◆ **TASK STATEMENT**
Using the data below, return all lines in which "input" appears.

+++ WORKING DATA +++

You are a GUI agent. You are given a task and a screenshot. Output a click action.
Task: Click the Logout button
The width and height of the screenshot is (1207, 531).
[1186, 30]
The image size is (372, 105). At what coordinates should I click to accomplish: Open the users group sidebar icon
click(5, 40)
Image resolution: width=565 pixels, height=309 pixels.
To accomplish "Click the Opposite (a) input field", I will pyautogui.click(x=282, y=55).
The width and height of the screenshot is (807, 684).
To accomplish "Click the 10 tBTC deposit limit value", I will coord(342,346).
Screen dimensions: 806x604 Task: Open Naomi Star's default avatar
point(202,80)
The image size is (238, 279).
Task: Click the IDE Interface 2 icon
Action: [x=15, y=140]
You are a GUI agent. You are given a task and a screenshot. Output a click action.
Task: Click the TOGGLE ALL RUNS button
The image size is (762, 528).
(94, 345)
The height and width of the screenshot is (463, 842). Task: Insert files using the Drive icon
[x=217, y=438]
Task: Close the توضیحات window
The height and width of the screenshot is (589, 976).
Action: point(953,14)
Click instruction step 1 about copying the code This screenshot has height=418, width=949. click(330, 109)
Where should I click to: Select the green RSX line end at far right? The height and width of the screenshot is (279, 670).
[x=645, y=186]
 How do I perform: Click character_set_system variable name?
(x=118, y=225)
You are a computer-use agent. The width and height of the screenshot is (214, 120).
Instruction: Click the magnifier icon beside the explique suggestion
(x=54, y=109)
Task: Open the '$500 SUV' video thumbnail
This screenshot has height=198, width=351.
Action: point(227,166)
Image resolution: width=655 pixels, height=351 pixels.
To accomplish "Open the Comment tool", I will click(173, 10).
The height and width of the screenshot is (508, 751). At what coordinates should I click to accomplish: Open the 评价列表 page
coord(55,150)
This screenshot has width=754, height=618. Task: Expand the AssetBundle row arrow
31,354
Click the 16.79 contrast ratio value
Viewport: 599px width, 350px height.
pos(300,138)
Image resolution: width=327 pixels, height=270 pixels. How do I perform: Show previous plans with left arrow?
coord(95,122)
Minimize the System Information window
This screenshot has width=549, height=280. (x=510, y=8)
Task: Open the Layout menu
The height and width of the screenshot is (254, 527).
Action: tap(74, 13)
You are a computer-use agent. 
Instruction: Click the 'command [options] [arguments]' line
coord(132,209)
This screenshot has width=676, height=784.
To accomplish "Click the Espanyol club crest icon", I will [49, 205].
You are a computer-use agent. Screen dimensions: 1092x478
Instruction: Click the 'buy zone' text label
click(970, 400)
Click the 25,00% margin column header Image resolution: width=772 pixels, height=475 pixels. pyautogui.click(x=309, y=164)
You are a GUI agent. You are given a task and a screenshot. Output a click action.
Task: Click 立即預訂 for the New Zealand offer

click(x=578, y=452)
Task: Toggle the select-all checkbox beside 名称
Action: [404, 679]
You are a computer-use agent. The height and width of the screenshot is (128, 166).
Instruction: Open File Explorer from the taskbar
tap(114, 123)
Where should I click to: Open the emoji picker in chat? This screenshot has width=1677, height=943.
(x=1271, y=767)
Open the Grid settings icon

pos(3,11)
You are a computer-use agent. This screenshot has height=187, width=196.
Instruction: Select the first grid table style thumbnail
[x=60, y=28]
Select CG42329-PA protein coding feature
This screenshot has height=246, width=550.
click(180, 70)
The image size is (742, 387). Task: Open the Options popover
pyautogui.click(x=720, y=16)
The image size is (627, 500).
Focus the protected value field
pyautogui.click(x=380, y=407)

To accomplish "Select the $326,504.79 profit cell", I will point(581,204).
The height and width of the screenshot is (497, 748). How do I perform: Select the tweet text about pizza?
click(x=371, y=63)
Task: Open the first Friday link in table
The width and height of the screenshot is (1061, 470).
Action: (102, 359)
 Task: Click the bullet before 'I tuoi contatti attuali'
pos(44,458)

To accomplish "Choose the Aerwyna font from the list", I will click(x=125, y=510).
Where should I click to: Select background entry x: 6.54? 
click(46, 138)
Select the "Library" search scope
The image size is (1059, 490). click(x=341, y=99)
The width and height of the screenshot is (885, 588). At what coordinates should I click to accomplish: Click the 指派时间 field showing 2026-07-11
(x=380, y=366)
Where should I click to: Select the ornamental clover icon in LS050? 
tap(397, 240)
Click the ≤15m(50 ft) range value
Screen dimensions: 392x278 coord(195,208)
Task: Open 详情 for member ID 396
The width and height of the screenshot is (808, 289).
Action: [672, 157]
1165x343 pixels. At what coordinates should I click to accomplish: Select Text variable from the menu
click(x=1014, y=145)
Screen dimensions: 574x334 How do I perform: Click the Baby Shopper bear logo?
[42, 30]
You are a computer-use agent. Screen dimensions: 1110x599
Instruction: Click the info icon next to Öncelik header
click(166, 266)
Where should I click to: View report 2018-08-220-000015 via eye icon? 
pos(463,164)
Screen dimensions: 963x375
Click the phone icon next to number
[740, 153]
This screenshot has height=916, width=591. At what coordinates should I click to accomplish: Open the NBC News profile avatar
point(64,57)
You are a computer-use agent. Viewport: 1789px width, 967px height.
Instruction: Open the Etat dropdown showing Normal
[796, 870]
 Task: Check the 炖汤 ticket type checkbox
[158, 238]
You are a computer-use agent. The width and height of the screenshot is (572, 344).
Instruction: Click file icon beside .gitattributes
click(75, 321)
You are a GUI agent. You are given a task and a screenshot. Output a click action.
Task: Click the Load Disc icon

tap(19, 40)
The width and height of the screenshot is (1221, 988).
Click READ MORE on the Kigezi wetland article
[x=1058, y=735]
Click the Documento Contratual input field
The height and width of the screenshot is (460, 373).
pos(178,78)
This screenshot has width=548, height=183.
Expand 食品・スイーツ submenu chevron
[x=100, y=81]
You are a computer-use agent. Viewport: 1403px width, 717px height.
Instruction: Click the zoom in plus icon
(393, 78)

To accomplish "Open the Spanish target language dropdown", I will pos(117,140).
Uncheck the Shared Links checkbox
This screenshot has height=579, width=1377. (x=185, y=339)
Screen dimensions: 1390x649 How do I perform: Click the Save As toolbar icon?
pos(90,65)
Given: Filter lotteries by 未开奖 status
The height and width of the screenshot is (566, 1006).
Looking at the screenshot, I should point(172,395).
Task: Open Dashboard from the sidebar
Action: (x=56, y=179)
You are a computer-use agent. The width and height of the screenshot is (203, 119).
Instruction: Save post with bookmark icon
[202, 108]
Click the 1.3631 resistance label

+++

◆ **ANSWER BELOW**
To accomplish "Click the Opposite (a) input field", I will pyautogui.click(x=282, y=55).
Click the Documento Contratual input field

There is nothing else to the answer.